## Saved entries

****

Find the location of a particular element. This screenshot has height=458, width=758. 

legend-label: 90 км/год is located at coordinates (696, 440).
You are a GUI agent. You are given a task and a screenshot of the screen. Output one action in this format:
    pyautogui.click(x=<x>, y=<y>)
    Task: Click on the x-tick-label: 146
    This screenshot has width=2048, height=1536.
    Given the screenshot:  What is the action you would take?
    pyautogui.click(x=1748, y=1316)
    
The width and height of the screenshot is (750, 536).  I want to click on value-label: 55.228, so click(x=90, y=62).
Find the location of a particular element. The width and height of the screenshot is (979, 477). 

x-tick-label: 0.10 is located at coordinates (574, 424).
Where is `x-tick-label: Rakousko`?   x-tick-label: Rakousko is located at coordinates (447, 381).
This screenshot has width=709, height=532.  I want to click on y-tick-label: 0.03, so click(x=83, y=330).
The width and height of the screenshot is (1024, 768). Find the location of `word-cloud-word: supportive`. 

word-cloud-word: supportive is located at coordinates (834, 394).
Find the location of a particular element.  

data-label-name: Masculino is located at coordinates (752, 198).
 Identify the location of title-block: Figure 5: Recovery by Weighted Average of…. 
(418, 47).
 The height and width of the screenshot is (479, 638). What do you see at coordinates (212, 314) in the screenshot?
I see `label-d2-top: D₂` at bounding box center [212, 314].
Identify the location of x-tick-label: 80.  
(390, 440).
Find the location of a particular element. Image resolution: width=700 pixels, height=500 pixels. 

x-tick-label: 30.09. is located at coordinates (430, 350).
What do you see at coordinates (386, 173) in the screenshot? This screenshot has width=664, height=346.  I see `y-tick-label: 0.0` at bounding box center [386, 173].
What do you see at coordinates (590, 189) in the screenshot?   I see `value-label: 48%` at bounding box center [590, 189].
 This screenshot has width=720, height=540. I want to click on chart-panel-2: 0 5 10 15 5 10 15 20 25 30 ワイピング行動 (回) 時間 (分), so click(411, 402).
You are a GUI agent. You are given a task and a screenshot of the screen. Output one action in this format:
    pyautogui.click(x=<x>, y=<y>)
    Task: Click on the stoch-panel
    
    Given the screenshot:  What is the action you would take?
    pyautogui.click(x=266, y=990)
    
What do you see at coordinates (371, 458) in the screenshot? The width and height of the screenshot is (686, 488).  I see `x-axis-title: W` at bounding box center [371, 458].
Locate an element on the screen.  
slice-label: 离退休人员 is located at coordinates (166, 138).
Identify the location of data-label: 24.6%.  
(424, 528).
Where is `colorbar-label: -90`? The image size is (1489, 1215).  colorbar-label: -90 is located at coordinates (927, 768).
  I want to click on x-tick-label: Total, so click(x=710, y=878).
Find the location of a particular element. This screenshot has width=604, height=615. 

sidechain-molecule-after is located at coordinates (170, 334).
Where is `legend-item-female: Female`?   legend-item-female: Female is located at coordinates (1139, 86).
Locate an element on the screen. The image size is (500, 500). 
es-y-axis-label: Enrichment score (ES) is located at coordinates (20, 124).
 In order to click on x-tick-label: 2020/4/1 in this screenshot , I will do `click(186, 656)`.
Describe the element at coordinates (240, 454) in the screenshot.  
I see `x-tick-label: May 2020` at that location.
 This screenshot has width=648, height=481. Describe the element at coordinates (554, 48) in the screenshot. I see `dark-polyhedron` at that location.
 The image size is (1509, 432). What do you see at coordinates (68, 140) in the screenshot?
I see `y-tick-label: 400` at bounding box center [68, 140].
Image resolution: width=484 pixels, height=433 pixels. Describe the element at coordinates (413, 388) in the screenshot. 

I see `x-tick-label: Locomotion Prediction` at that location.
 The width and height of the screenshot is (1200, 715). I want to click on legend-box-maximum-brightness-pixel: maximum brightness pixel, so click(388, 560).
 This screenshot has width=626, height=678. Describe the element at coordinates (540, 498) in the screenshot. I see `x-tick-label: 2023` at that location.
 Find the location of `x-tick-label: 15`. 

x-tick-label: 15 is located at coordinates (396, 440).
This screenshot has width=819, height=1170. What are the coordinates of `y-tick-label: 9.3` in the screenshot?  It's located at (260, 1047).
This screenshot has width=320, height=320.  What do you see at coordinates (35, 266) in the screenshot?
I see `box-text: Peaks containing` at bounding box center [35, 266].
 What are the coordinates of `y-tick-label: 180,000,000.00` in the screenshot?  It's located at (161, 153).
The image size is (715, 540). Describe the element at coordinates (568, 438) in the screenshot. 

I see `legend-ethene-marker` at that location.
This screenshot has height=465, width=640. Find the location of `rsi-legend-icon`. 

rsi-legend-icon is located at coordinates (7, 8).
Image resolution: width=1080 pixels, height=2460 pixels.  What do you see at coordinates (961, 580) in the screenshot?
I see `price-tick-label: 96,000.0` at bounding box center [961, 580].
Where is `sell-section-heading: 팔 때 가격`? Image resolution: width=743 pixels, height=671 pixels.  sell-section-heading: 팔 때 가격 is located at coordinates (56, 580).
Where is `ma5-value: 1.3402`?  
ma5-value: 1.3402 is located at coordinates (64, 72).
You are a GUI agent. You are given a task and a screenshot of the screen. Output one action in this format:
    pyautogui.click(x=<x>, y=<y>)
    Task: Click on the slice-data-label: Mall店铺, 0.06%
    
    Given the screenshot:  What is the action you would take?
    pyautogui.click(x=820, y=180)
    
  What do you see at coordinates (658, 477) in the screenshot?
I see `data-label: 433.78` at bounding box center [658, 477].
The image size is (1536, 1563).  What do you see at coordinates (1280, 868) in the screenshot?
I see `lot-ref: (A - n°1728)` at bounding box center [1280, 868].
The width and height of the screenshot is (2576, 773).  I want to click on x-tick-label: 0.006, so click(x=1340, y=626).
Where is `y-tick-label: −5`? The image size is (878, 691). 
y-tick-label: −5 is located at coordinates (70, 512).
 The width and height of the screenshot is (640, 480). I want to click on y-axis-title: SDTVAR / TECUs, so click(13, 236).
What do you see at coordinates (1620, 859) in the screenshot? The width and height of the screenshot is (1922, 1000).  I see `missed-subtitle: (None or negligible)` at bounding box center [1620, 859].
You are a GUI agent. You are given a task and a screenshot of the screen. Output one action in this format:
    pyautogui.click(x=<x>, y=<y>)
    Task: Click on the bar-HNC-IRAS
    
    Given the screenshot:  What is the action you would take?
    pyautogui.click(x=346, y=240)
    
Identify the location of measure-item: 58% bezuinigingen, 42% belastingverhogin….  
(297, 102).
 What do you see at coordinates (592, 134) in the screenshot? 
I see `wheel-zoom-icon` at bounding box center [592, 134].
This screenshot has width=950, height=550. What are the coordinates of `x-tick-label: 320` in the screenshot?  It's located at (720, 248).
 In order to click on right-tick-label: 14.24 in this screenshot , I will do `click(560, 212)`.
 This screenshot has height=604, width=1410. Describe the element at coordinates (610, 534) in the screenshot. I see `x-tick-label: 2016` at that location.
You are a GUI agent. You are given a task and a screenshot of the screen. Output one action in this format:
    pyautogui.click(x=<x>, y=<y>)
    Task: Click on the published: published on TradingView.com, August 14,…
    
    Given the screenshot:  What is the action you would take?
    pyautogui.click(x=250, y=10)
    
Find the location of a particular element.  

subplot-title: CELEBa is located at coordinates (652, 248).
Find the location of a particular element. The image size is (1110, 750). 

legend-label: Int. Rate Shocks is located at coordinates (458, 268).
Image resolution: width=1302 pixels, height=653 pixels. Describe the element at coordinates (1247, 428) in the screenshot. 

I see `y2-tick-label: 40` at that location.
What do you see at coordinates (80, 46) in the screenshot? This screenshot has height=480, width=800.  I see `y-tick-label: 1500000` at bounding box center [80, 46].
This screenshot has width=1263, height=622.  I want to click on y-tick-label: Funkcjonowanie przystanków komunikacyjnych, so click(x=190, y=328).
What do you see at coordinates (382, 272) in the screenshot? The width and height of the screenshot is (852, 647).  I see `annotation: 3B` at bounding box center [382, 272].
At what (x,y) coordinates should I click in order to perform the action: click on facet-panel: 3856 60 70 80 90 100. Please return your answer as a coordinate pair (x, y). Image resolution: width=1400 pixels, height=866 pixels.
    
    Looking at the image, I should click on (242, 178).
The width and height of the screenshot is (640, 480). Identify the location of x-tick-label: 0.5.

****

## TASK STATEMENT
Copy word for word the lines beginning with the line that contains "coordinates (56, 580)." and continuing through the line that contains "ma5-value: 1.3402 is".

## YOUR SOLUTION
Where is `sell-section-heading: 팔 때 가격`? Image resolution: width=743 pixels, height=671 pixels.  sell-section-heading: 팔 때 가격 is located at coordinates (56, 580).
Where is `ma5-value: 1.3402`?  
ma5-value: 1.3402 is located at coordinates (64, 72).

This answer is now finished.